Underwood says key to how expressive the modules are, is their "inside-outness": "If you get excited you can just push the Puffer bellows with your hand to make it parp loudly – even when it’s running – or you can yank the posable arms of the Tapper module to stop them striking, or to change where they strike,or you can cover the mouth of an organ pipe as it’s playing to bend the pitch."

He is perhaps fondest of the bellows, where in a single stroke you can audibly hear each position it passes through. "It’s a thing in organs as well," he explains. "Some organs have a tremolo bellows, which allows them to do a percussive air thing alongside the main bellows. [Our bellows] does that, but in an amazingly controllable way. However, it’s also a physical system, so it has this funny but likeable drawback, in that it has to ‘breathe in’ every so often. That’s part of what I like about working with physical acoustic stuff. Because the options aren’t endless, they are constrained."

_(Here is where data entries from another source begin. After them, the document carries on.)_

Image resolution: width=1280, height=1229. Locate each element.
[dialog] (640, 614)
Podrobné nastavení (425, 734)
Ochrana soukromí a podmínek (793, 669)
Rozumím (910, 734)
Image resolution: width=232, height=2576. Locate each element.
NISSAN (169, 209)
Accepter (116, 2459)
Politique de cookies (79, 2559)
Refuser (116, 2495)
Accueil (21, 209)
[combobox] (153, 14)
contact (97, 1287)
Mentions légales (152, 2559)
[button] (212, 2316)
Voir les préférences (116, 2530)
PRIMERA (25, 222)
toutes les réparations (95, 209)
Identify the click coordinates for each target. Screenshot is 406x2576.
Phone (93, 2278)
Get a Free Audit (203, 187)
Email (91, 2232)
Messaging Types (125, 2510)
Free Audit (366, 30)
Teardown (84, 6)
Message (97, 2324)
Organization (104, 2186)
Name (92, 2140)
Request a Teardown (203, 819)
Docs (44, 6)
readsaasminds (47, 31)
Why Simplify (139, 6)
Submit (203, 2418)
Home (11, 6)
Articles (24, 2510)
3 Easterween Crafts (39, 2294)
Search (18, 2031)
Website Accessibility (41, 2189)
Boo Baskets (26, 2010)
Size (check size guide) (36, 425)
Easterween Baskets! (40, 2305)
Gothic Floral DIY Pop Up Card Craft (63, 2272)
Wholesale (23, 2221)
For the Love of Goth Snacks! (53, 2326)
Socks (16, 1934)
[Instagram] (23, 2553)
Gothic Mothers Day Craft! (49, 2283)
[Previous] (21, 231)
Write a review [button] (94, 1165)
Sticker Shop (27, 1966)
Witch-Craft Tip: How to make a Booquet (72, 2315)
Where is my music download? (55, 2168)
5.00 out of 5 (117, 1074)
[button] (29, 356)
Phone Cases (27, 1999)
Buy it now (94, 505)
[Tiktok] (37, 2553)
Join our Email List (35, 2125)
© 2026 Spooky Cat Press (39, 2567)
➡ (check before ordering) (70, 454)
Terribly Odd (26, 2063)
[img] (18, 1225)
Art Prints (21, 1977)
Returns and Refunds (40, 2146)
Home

The Acoustic Modular System is also built so that it can be incorporated into an existing modular setup, alongside other more standard modules. One motivation for this was the relatively compact scale and portability of a modular system, especially in comparison to Underwood’s previous builds like the Giant Feedback Organ, which was, well, very large. It was built in collaboration with fellow mechanical music maker David Morton, from ducting pipes that were four metres long and half a metre in diameter.

Underwood’s previous projects also include drone doom tuba group Ore, the Mammoth Beat Organ with Graham Dunning and a double-wheelbarrow musical instrument he built with Sam Cook called the Barrow Pig. He’s also created a pedal-powered, ping-pong-fuelled musical instrument in collaboration with Sarah Kenchington called Thing Thong; installed sonic vending machines that gave out hand-made instruments, and made a collection of signalling horns which were then performed with at the Fort Process festival. He also ran an event series called If Wet in his local village hall at Callow End in Worcestershire that was a sort of show-and-tell for other esoterically-minded instrument makers, musicians and sound artists.

One of his first ever forays into building sound-making contraptions was sonic graffiti, which he began doing as a teenager. He would create unassuming novel sound-making devices, such as noise makers or small audio circuits with standard headphone jacks, then zip tie them to lamp posts or Gaffa tape them into convenient cracks in walls, leaving them there for people to discover. "I would just leave sound devices in places, or go on holiday and just take one with me and leave it somewhere," he says. It’s unknown how many survive, or where they even are. It’s plausible that there is still a headphone jack in a wall somewhere, keeping Underwood’s noise-generating circuits schtum, until someone comes along and plugs in.

Underwood now lives in Worcestershire, "a little too close to the River Severn" (his studios flooded recently). He was able to build his own studio 12 years ago, after he and his friends cashed out of a successful web design business they started in their early 20s, just before the sector took off. "We set up a web design company really early," he says. "Then we got quite big, made money, and I spent that money opting out of the business and building where I live now. Our accountant said to us, ‘I’ve never ever done what you’re asking me to do for anyone who’s still in their 20s, they’re normally 55 plus and have realised, "What the fuck was the point in all of that."’ But we did it really young – canned it by the time we were 28 or 29."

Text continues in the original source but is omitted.